Paye income tax refunds to encourage business start-ups

The Government says its scheme to help entrepreneurs recover up to 41% of their start-up costs by way of refunds on previous income tax bills will encourage many more people to set up in business and create jobs.

The new scheme, which is called Sure —StartUp Refunds for Entrepreneurs — will help people who were in Paye employment to start their own companies by making it easier to raise the initial investment from banks for their start-ups, Minster for Finance Michael Noonan and Jobs Minister Richard Bruton said at a media launch.

Budding entrepreneurs can get a refund of up to 41% of the capital invested in their new business by way of a “generous refund”.

The publicity campaign includes a new website, sure.gov.ie, an online calculator to help start-ups estimate how much they could receive and a guide from the Revenue that explains the details of the incentives.

The scheme allows entrepreneurs to tap refunds of personal income tax paid in the six years before starting the business. A limit of 41% of the total investment in the start-up will apply. Entrepreneurs can show their refund estimates to their banks to raise capital for their new business.

Sure.gov.ie aims to help existing employees, unemployed and the retired to set up in business, the Government says.

“Two thirds of all new jobs across the economy are created by start-ups in their first five years of existence, and that is why we are putting in place a range of new measures specifically aimed at encouraging more people to start their own business,” Mr Bruton said.

“In Ireland, we have great start-ups, we just don’t have enough of them,” he said.

Mr Noonan said a lot of effort had been applied to make the incentives easy to understand. Gina Quin, the chief executive of Dublin Chamber said Sure.gov.ie is a big improvement on existing plans.

“The Sure.gov.ie scheme may not be perfect, but the seed capital scheme wasn’t producing the results. It’s encouraging to see the Government taking a more start-up-focused approach, by letting the seed scheme fail and replacing it with a better programme that is more in line with what the start-up market needs,” she said.

However, the Irish Pro-Share Association said the new incentive, though helping start-ups raise investment funds from banks, will do little to help them recruit the key staff that they need.

“Enterprise Ireland is spending a large amount of financial resources encouraging Irish tech start-ups to grow but these small companies are stunted from birth as they cannot lure top tech staff away from the major multinationals to come and work for much smaller firms as they cannot match their remuneration packages,” said Gill Brennan, joint CEO at IPSA.
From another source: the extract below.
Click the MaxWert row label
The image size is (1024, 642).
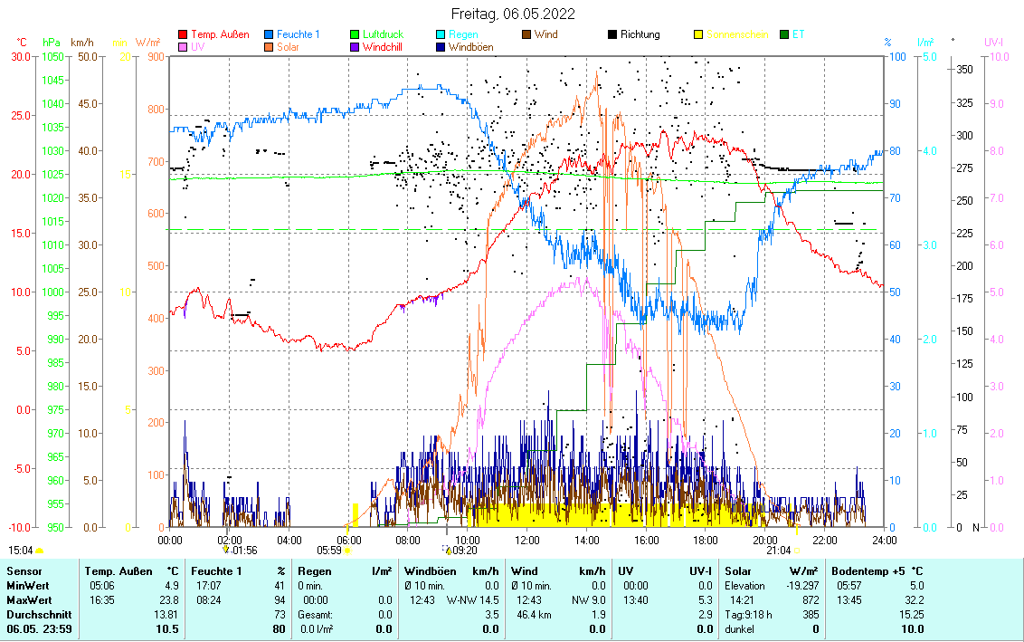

“To stay alive in the early years it’s essential to minimise cash burn by limiting wages. This can be got around by giving people shares in companies that hope to become high growth.

“The shares are a non-cash item and help tie staff into a company for the longer term, dramatically lessening staff churn while giving staff the potential of a major payday in the future if the company is successfully floated or sold,” she added.